De cerca de 104 cidades e destinos nacionais que a Azul opera, a aérea quer chegar a 150 até o final do ano e eventualmente a 200. Outra empresa que ganha com o turismo regional é o Airbnb, plataforma de hospedagem que em agosto fez um pedido de abertura de capital nos Estados Unidos.
A companhia passou a focar as estadas de longo prazo, não só para viajantes mas também para trabalhadores e estudantes que buscam fazer a quarentena e o home office em lugares mais afastados dos grandes centros urbanos.
As viagens internacionais ainda devem demorar a voltar aos mesmos níveis de antes, pelo fechamento de fronteiras, alta do dólar e a insegurança de passar longas horas dentro de um avião. O mercado corporativo também deve demorar para se recuperar, já que depende bastante de eventos, feiras e reuniões presenciais. Mesmo assim, as viagens já estão fazendo parte do orçamento dos brasileiros para o médio prazo.
"Somos pessoas muito globalizadas e o desejo de viajar é latente”, diz Nassar, da Abav. Para ela, se há alguns anos as viagens eram para a elite, hoje há pacotes de diversos preços e para perfis distintos de viajantes. Analistas do mercado financeiro recomendam cautela com as perspectivas.

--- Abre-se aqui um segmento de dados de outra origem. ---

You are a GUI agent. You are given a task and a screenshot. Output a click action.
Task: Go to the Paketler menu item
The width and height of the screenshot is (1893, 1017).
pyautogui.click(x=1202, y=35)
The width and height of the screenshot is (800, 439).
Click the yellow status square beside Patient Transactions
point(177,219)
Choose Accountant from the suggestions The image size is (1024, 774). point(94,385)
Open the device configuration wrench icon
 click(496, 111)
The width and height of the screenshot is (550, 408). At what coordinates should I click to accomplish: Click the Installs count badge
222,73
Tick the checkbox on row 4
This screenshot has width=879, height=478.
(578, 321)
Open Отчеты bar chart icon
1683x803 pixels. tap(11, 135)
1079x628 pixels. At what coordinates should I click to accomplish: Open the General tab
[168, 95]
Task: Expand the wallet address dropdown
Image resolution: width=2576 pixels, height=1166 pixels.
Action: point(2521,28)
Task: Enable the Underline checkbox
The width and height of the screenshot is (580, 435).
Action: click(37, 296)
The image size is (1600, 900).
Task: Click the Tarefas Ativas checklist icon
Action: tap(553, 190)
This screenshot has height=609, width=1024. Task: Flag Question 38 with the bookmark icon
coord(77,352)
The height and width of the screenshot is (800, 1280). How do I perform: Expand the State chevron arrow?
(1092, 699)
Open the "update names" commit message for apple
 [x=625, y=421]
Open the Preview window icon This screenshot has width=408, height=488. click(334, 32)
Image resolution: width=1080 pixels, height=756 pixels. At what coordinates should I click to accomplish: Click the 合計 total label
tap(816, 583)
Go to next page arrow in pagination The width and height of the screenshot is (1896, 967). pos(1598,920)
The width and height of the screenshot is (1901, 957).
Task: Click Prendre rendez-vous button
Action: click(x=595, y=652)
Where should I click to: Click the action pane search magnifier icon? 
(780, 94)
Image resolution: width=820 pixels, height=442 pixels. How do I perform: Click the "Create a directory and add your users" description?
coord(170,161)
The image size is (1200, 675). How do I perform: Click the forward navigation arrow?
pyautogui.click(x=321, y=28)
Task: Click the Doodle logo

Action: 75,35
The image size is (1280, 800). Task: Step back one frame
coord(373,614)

Para Henrique Esteter, analista da corretora Guide Investimentos, a CVC está no meio da tempestade perfeita, enfrentando tanto problemas externos quanto uma reestruturação interna. "O setor vive uma situação muito delicada e estamos aguardando para conseguir ver, de fato, o resultado das ações que a gestão está tomando”, afirmou ele.
É necessário lembrar também que a pandemia não acabou — novos focos de covid-19 estão surgindo na Europa, e no Brasil o número de casos e mortes segue estável. Cedo ou tarde, porém, a tempestade vai passar, e quem conseguir se reinventar vai sair melhor da crise — essa é a aposta da CVC.